预训练的代码模型在许多重要的软件工程任务中取得了成功。然而,这些强大的模型易受对抗性攻击影响:通过对输入做微小扰动,使目标模型产生错误输出。现有工作主要用在操作语义上保持不变的示例来攻击代码模型,但忽略了对抗示例生成的一个基本要求——扰动对人类评判者应显得自然(即“自然性要求”)。
本文提出了 ALERT(Naturalness Aware Attack,自然性感知攻击),这是一种黑盒攻击方法,通过对输入进行对抗性变换使目标模型产生错误输出。与先前工作不同,本文在保持原输入操作语义的同时,也考虑生成示例的自然语义。我们的用户研究表明,开发者普遍认为 ALERT 生成的对抗示例比忽视自然性要求的最先进方法(Zhang 等人)生成的更自然。

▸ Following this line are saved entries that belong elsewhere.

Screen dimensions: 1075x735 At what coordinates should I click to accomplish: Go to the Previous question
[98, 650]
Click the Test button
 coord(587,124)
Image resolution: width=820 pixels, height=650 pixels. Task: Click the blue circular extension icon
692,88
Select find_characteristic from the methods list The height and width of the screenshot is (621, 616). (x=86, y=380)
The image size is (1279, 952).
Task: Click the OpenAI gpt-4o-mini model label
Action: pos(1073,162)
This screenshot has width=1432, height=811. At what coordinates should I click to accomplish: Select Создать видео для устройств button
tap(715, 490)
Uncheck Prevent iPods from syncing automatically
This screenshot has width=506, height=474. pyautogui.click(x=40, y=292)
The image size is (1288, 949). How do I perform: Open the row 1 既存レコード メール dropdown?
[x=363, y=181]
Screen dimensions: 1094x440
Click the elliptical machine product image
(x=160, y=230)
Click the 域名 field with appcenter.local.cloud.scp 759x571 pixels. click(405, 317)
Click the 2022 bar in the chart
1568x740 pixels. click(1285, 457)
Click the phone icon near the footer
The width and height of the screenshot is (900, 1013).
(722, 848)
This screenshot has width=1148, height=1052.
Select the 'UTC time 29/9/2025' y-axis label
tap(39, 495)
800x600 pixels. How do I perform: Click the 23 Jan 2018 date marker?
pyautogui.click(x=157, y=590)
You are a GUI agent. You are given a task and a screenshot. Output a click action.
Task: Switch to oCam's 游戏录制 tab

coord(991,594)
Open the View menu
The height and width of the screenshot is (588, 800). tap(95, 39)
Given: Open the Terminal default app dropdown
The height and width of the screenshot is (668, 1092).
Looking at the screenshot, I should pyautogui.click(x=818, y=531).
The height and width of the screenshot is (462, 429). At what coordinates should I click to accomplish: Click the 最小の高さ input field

在攻击 CodeBERT 时,本方法在三个下游任务(漏洞预测、克隆检测、代码作者归属)上的攻击成功率分别为 53.62%、27.79% 和 35.78%。在 GraphCodeBERT 上,三项任务的成功率分别为 76.95%、7.96% 和 61.47%。在这两个预训练模型上,平均分别比基线高出约 14.07% 和 18.56%。最后,我们探讨了用这些对抗示例进行对抗性微调以强化目标模型的价值,结果显示经 ALERT 生成的对抗示例微调后,CodeBERT 与 GraphCodeBERT 的准确率分别提升了 87.59% 和 92.32%。